There isn't anything really to exciting to see there: It just fiddles a couple of registers to toggle the CPU speed between normal and 48MHz, increments the border colour as a bit of a debug aid, and then exits from the hypervisor.

For the technically inclined, what you might be noticing what isn't there.  As I have talked about previously, the Hypervisor trap process is super efficient: The entire CPU state is saved to shadow registers, resulting in a 1 cycle entry and exit time from the Hypervisor, because you don't need to save or restore any CPU or memory mapping registers.  The CPU is automatically set to a known configuration on entry to the Hypervisor, and restores the running program's configuration on exit.  Thus, this entire Hypervisor trap takes only about 40 cycles, or about 850 nanoseconds.  Most modern desktop processors probably would have trouble beating that.  Indeed, as previously mentioned, a minimalistic Hypervisor trap can complete in under 200 nanoseconds.

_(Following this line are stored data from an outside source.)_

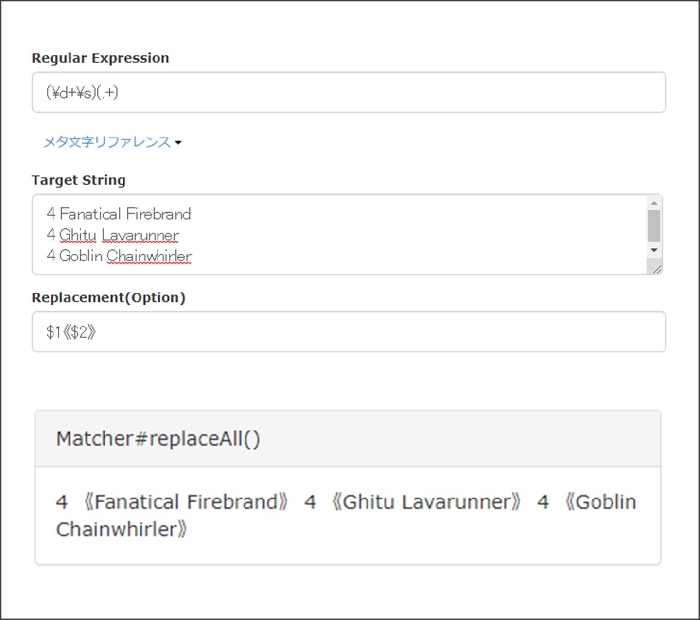
Task: Click "Chainwhirler》" in the replaceAll result
Action: [121, 530]
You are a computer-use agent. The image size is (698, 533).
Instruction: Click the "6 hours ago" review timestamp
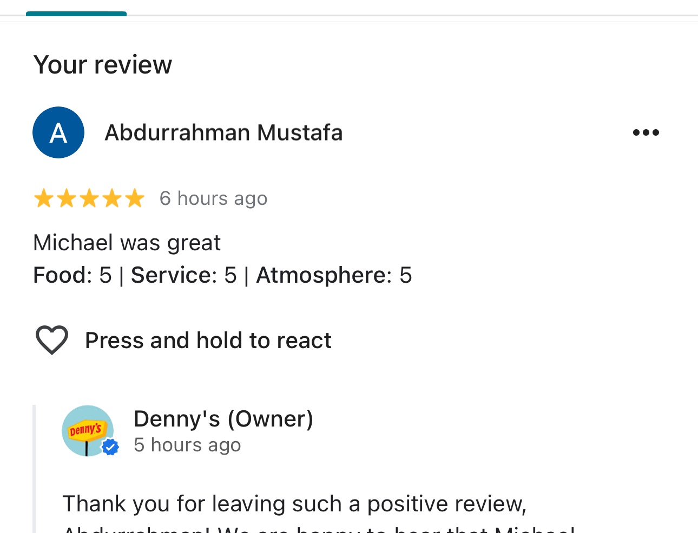click(213, 198)
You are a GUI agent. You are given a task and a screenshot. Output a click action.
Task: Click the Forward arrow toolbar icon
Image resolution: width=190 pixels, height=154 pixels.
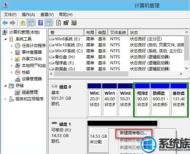[13, 23]
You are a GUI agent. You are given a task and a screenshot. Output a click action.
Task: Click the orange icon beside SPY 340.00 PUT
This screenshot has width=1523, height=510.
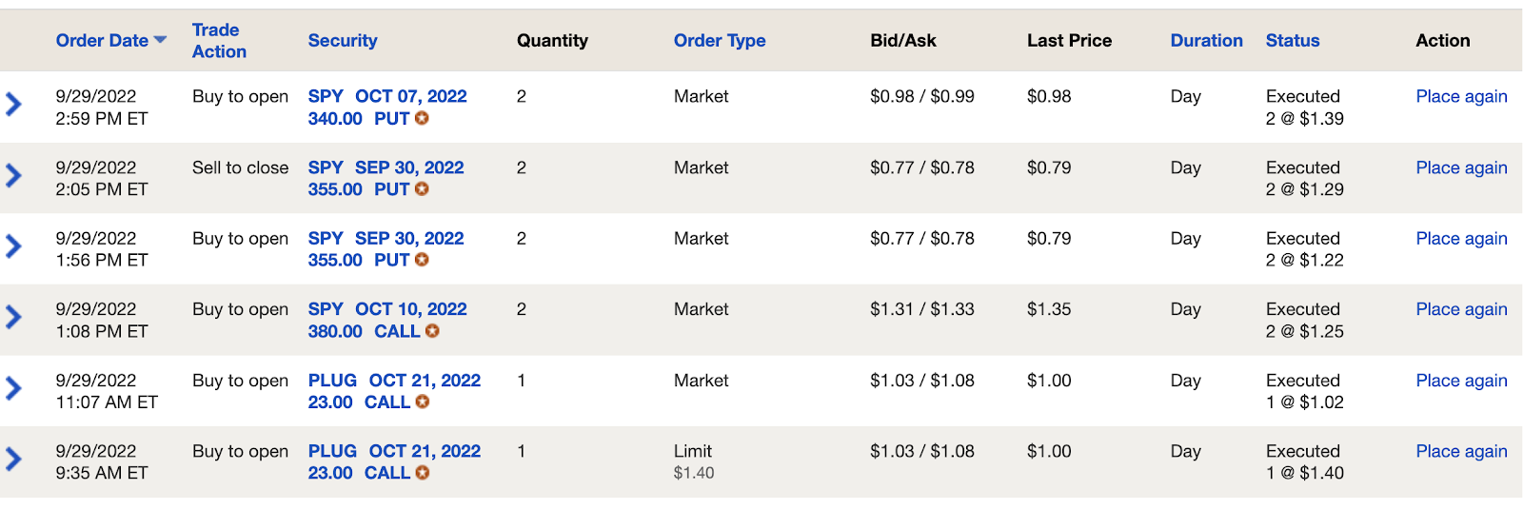(x=422, y=119)
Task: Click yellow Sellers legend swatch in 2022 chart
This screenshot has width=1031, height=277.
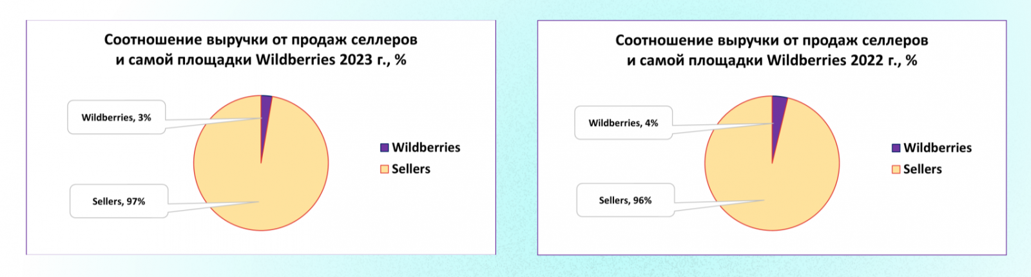Action: click(896, 169)
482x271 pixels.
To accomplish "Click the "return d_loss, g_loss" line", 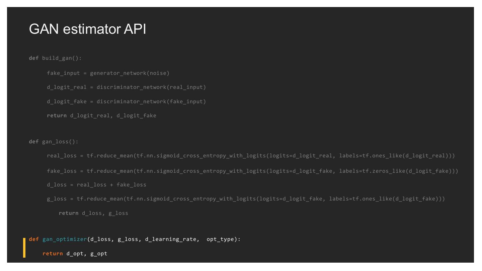I will pyautogui.click(x=93, y=213).
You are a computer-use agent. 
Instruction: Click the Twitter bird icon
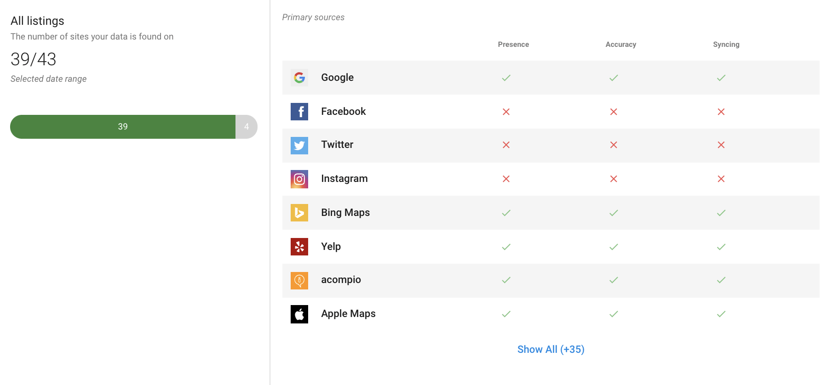pos(299,145)
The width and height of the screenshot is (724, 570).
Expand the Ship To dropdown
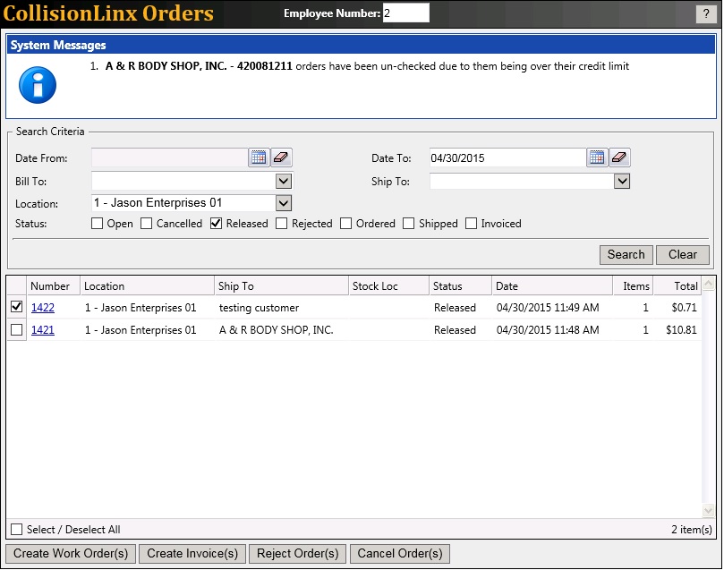coord(622,182)
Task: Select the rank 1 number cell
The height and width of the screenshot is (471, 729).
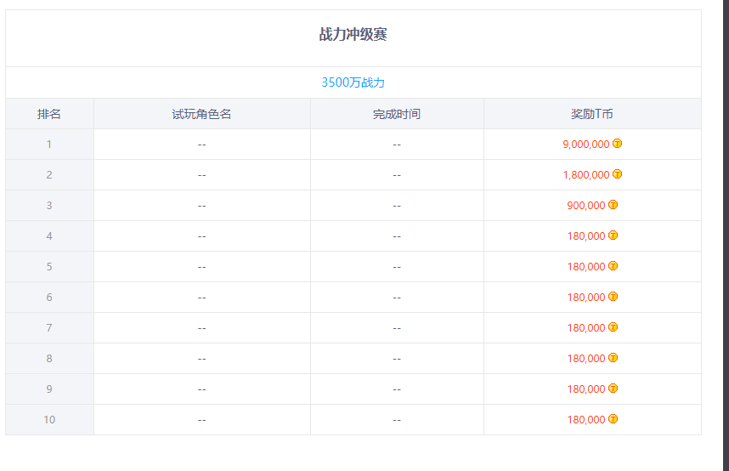Action: pyautogui.click(x=49, y=145)
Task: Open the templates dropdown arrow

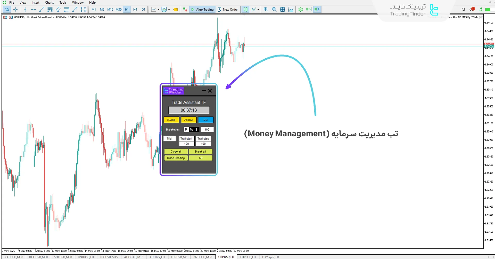Action: [169, 10]
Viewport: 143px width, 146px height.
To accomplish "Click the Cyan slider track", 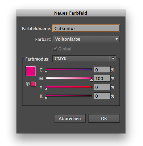I will [69, 69].
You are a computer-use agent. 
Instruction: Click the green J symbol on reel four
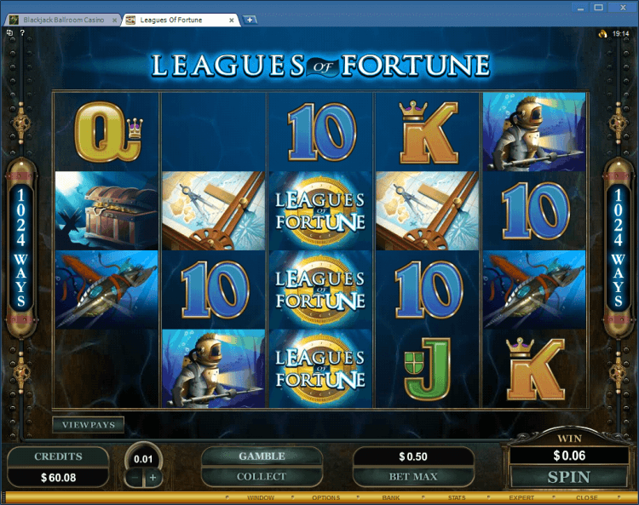click(427, 368)
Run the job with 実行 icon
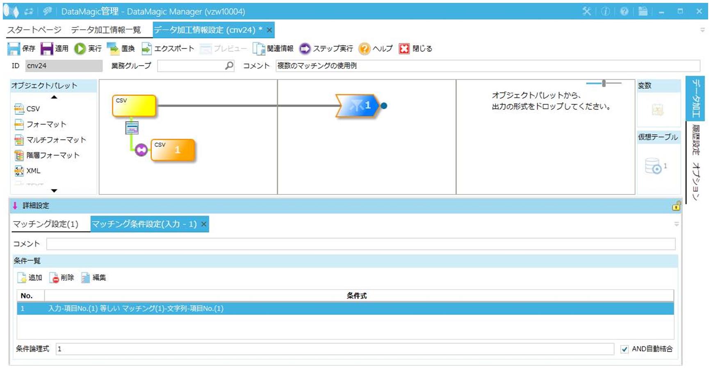 click(80, 49)
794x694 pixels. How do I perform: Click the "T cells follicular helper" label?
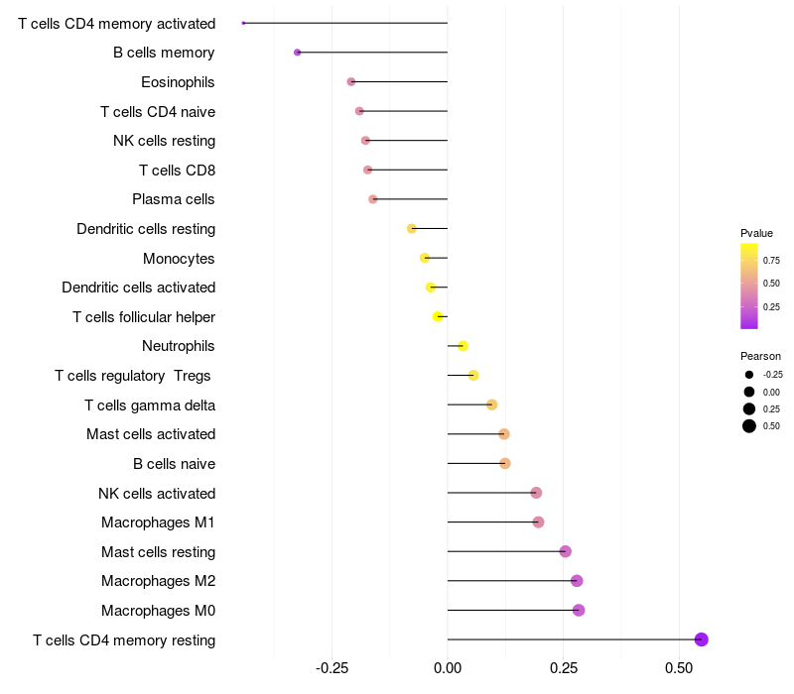[144, 317]
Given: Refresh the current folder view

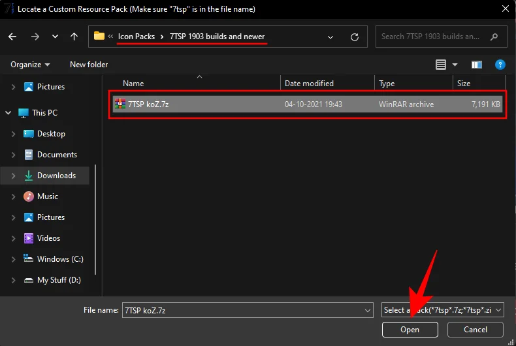Looking at the screenshot, I should [x=354, y=37].
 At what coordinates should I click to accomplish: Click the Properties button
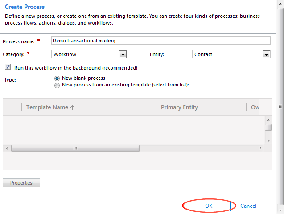pos(21,183)
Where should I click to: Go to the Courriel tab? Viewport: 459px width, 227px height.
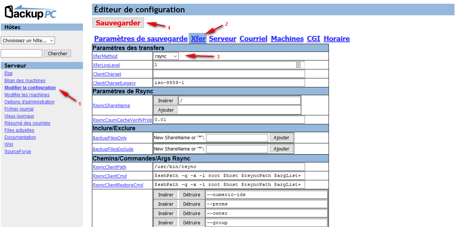[253, 38]
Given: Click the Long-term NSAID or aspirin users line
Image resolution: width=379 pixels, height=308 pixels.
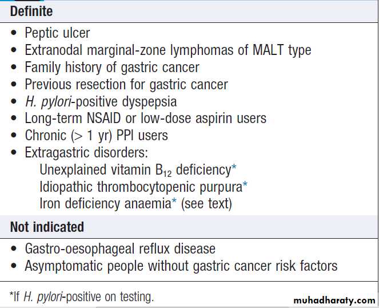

Anyway, back to the story at hand...


Like on a freeze cartridge, we will implement a freeze menu, that will allow a number of useful operations.  The usual staples will be there, including memory monitor, the option to reset the machine, probably some poke finder type functions, the option to freeze the currently running program to disk, and so on.

However, the MEGA65 has been designed from the outset to do much more in the freeze menu.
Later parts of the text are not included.